---------- ESTRATTO ----------

Chi guida una Regione non può dare messaggi ondivaghi. L’Emilia-Romagna è la regione italiana con il maggior numero di pazienti che provengono da altre regioni. La nostra sanità è quella che è perché ha una storia di accoglienza e di cura che ha permesso di far crescere le nostre strutture ospedaliere, le nostre università, i nostri IRCCS, sempre più attrattivi proprio per le opportunità di innovazione, ricerca e qualità dell’assistenza.
Qualità e innovazione nella nostra Regione hanno trovato un terreno fertile proprio per le collaborazioni di rilievo nazionale e internazionale che negli anni i professionisti hanno saputo tessere e che la Regione non ha mai osteggiato, benedicendo il volume economico che ne è derivato: l’attrattività si concretizza in oltre 800 milioni di euro di prestazioni di ricovero e ambulatoriali fornite a pazienti provenienti da altre regioni.
Non si possono dire con lo stesso entusiasmo due cose opposte, un giorno definendo “un vanto indiscutibile” del nostro sistema sanitario regionale il primato sull’attrattività, e oggi facendo passare per “intasatori” gli stessi cittadini di altre zone d’Italia.

---------- MATERIALE DI RIFERIMENTO ----------

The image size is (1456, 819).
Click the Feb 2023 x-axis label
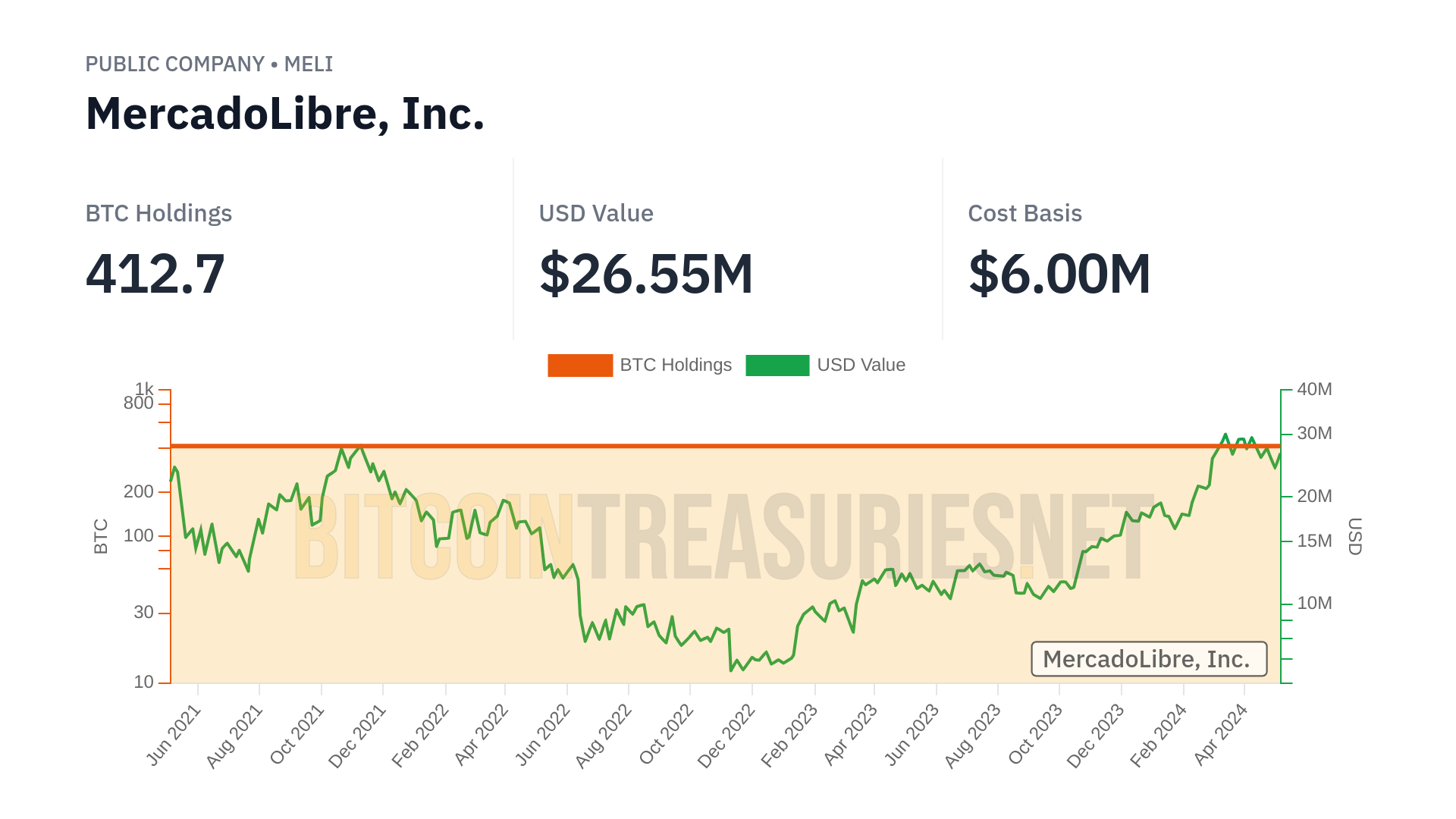click(x=789, y=736)
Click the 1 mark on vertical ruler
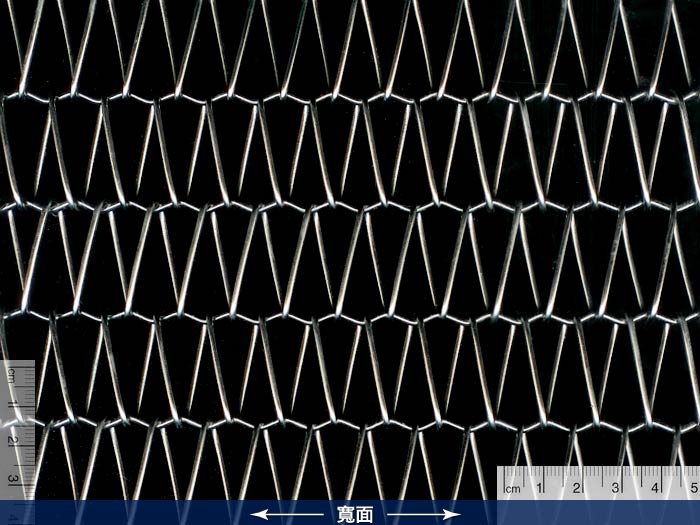Viewport: 700px width, 525px height. click(x=12, y=402)

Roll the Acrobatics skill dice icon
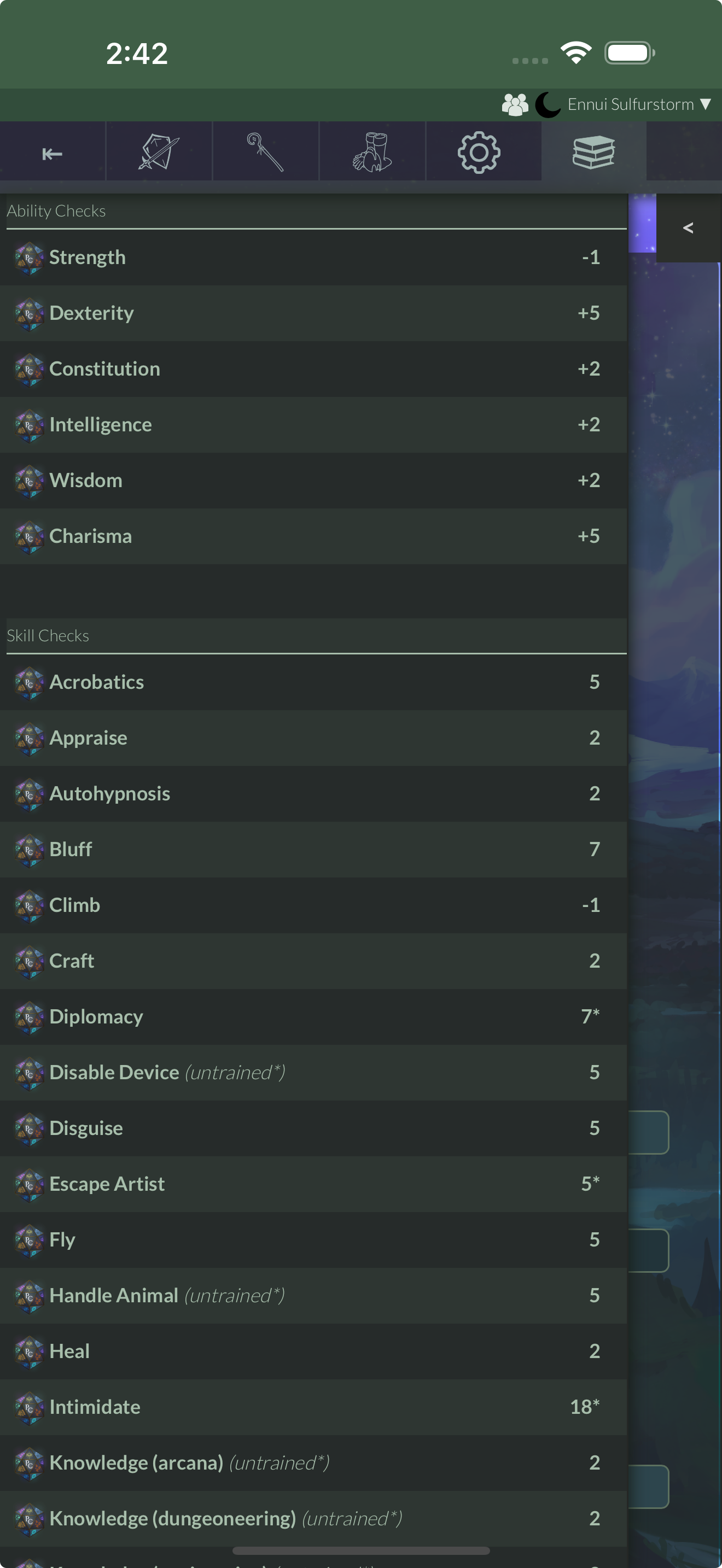coord(29,683)
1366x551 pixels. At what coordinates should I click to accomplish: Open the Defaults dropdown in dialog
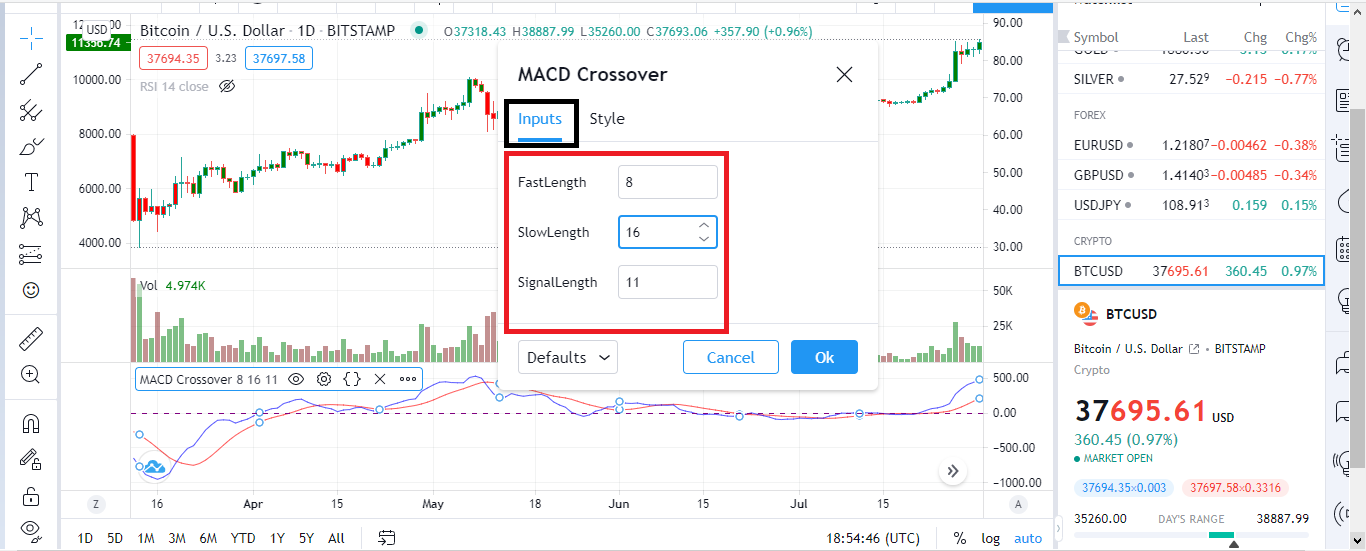click(568, 357)

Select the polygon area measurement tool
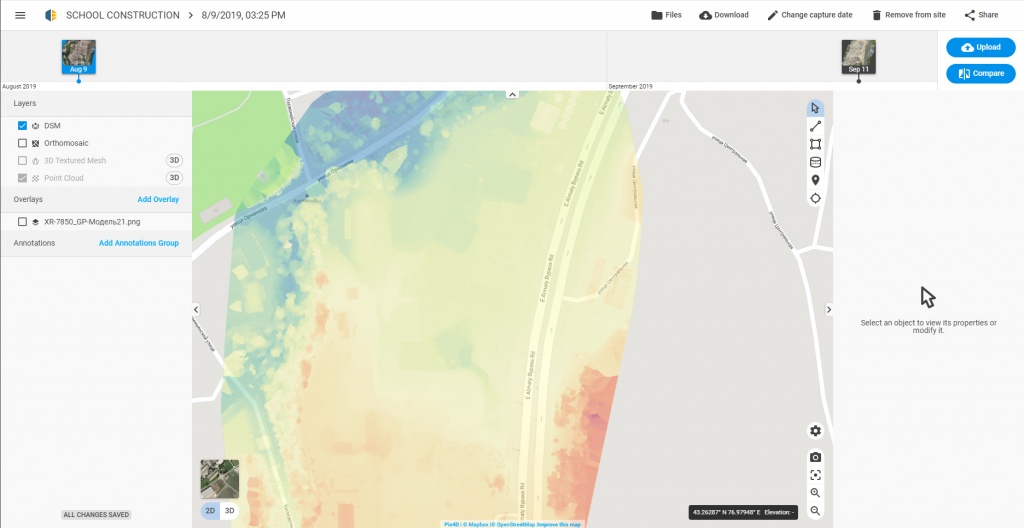(x=815, y=144)
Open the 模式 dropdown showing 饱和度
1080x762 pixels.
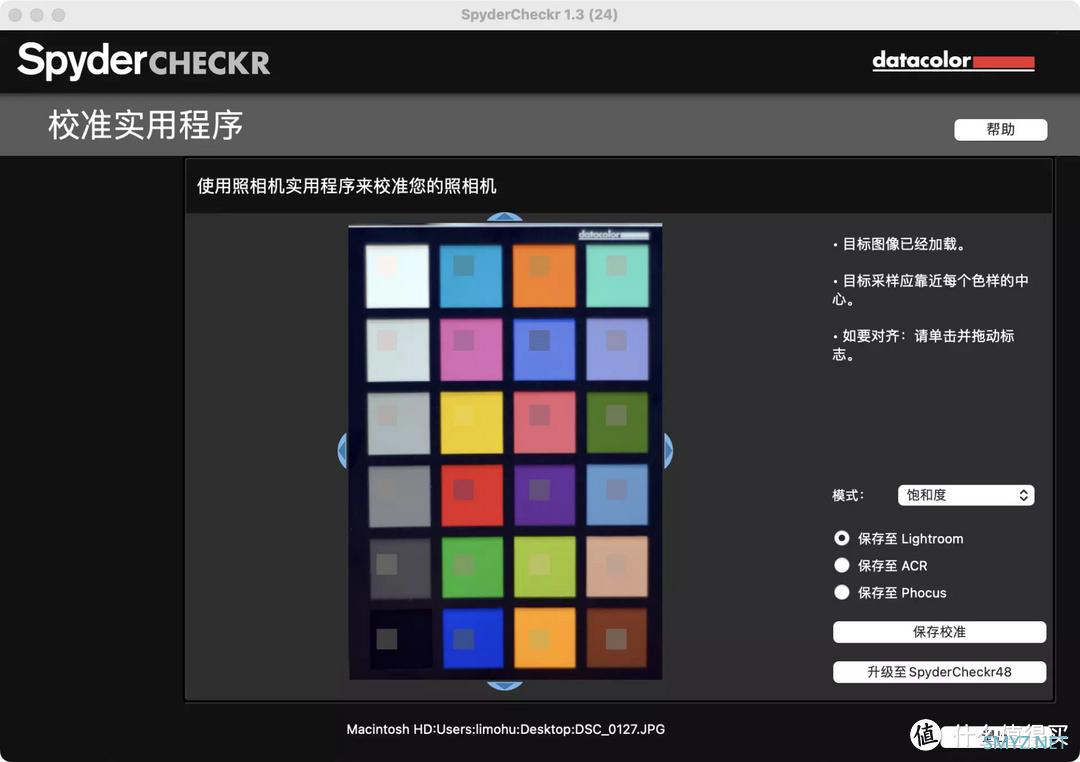(965, 495)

----------

* _ATTIVITÀ RICHIESTE_
**1)** Secondo l'estratto, quale regione italiana conta il maggior numero di pazienti provenienti da altre regioni?
**2)** Riporta il passo dell'estratto compreso tra "Qualità e innovazione" e "provenienti da altre regioni.", estremi inclusi.

* _RISPOSTE ALLE ATTIVITÀ_
**1)** L'Emilia-Romagna.

**2)**
Qualità e innovazione nella nostra Regione hanno trovato un terreno fertile proprio per le collaborazioni di rilievo nazionale e internazionale che negli anni i professionisti hanno saputo tessere e che la Regione non ha mai osteggiato, benedicendo il volume economico che ne è derivato: l’attrattività si concretizza in oltre 800 milioni di euro di prestazioni di ricovero e ambulatoriali fornite a pazienti provenienti da altre regioni.